Outro fator, aponta Kessler, é a falsa impressão de que trabalhar com dados exige tecnologias complexas, equipes numerosas e grandes investimentos. “Na prática, é possível começar com estruturas simples, desde que existam objetivos claros e disciplina na coleta e análise das informações”, explica. “À medida que a maturidade aumenta, a organização pode investir em integração de sistemas, armazenamento de dados, plataformas de BI [Business Intelligence], automação e inteligência artificial”.
Para as cooperativas que desejam fortalecer a tomada de decisão com base em dados, Kessler recomenda começar pelo problema que precisa ser resolvido, e não pela tecnologia. “Antes de escolher ferramentas, a organização deve definir qual problema precisa resolver e quais dados são necessários para isso. Essas informações precisam ser confiáveis, analisadas em contexto e comparadas com metas ou referências. Mais do que gerar gráficos, a análise deve orientar ações, com responsáveis, prazos e acompanhamento dos resultados”, orienta.
Indicadores na rotina
Esse movimento de tomada de decisões com base em dados já faz parte da realidade das cooperativas brasileiras. Uma delas é Aurora Coop, de Santa Catarina, que reúne mais de 150 mil famílias cooperadas e atua nas cadeias de carnes suína e de aves, lácteos, pescados e alimentos industrializados, com operações em diversas regiões do país. Na Aurora, dashboards, BI e indicadores fazem parte da rotina dos gestores.

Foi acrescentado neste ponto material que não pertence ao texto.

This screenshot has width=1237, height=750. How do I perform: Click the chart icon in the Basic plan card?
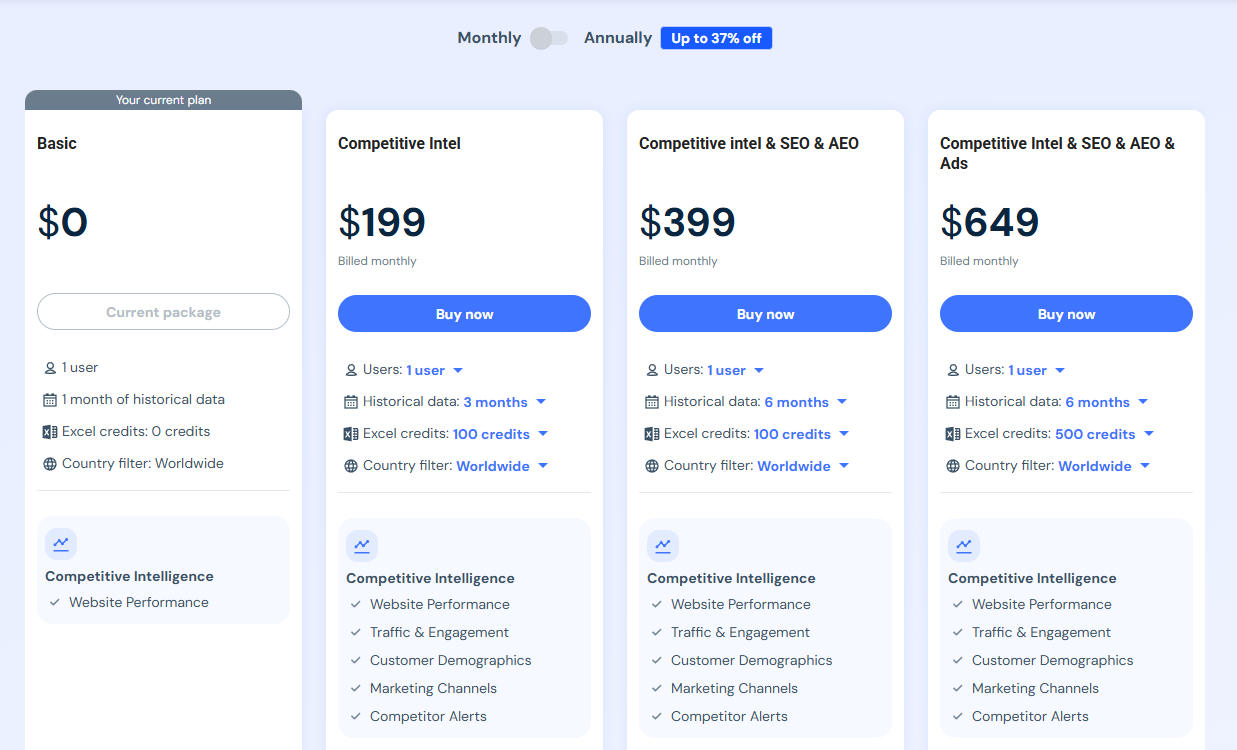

“A Aurora vem evoluindo de uma cultura baseada predominantemente na experiência e no conhecimento dos gestores para um modelo em que os dados complementam e qualificam as decisões. Isso ocorre por meio da ampliação das plataformas de
Business Intelligence, da democratização do acesso às informações, da governança de dados e da incorporação de indicadores aos fóruns de gestão e acompanhamento estratégico”, afirma a diretora administrativa Marinei Aparecida Zuffo Antunes da Rocha.
Segundo Marinei, a principal mudança foi compreender que dados não são apenas um elemento tecnológico, mas um ativo estratégico do negócio. A cooperativa passou a valorizar decisões sustentadas por evidências, estimulando questionamentos, análises e validações antes da tomada de decisão.
Atualmente, todos os principais processos da Aurora estão mapeados em ferramentas de BI, e a organização já avança na integração dessas informações com soluções de Inteligência Artificial. Um dos exemplos está na área agropecuária, onde, segundo Marinei, o uso de geoprocessamento, cruzamento de informações sanitárias e análise espacial contribuiu para o planejamento preventivo, gestão de riscos e definição de ações operacionais na cadeia produtiva.
Apesar dos avanços tecnológicos, Marinei acredita que o principal fator para uma gestão baseada em dados continua sendo outro. “Se fosse necessário escolher apenas um fator, eu responderia: cultura. A tecnologia tornou-se cada vez mais acessível. Processos podem ser desenhados e redesenhados. Pessoas podem ser treinadas. Porém, sem uma cultura que valorize evidências, transparência, aprendizado contínuo e decisões fundamentadas, os dados não geram valor real”, avalia.
“Na Aurora, a transformação ocorre quando liderança, equipes e tecnologia trabalham de forma integrada, mas é a cultura que efetivamente converte informação em ação e ação em resultado. Essa é a base para uma organização verdadeiramente orientada por dados”, finaliza Marinei.